:: Exercise requirements ::
Up to and including the line that contains "Task: Click the reference", write out each line of the material from its first line, exactly.

:: Records supplied ::
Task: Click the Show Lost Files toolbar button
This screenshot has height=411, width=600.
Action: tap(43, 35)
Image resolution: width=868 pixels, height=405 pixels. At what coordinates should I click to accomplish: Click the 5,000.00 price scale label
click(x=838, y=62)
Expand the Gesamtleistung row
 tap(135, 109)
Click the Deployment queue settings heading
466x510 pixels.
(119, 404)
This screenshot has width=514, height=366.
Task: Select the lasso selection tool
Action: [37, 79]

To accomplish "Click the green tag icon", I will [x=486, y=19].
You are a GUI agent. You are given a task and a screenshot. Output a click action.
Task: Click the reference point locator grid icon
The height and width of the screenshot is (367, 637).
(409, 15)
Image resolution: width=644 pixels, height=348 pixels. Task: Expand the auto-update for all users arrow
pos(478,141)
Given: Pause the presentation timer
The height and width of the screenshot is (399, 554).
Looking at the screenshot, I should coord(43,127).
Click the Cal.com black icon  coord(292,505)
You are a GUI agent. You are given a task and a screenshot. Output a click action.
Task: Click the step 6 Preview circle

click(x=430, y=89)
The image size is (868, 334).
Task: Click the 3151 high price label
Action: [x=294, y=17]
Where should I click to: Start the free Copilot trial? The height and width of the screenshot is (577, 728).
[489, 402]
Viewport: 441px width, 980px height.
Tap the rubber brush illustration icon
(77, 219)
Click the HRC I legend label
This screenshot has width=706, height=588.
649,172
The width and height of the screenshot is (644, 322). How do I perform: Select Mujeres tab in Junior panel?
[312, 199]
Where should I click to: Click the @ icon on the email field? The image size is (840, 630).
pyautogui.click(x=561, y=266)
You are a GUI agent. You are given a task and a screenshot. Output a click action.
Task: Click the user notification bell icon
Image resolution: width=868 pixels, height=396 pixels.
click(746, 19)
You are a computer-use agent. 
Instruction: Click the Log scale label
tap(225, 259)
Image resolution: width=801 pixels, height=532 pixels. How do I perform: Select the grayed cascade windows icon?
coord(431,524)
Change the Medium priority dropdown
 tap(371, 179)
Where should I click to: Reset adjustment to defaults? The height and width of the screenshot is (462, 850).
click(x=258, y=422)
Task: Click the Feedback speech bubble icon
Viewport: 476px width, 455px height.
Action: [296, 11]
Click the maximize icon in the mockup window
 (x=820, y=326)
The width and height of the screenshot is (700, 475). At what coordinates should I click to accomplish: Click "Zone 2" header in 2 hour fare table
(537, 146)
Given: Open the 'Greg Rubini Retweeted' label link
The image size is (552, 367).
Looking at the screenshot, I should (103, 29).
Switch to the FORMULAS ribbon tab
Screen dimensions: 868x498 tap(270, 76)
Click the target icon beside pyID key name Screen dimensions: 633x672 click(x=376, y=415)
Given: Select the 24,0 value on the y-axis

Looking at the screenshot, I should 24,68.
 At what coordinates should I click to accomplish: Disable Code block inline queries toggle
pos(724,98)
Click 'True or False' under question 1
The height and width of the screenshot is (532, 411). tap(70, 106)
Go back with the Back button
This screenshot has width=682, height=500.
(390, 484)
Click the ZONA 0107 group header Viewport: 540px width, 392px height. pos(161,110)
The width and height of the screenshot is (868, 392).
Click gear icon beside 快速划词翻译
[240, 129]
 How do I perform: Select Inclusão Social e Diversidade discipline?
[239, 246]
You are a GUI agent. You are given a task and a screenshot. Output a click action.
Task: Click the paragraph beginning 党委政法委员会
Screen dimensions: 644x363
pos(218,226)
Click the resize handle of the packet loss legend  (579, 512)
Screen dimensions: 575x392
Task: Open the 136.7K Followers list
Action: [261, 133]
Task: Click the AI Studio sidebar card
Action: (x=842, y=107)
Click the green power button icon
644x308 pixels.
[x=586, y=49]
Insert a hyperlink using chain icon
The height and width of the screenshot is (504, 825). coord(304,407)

:: Answer to the problem ::
Task: Click the Show Lost Files toolbar button
This screenshot has height=411, width=600.
Action: tap(43, 35)
Image resolution: width=868 pixels, height=405 pixels. At what coordinates should I click to accomplish: Click the 5,000.00 price scale label
click(x=838, y=62)
Expand the Gesamtleistung row
 tap(135, 109)
Click the Deployment queue settings heading
466x510 pixels.
(119, 404)
This screenshot has width=514, height=366.
Task: Select the lasso selection tool
Action: [37, 79]

To accomplish "Click the green tag icon", I will [x=486, y=19].
You are a GUI agent. You are given a task and a screenshot. Output a click action.
Task: Click the reference point locator grid icon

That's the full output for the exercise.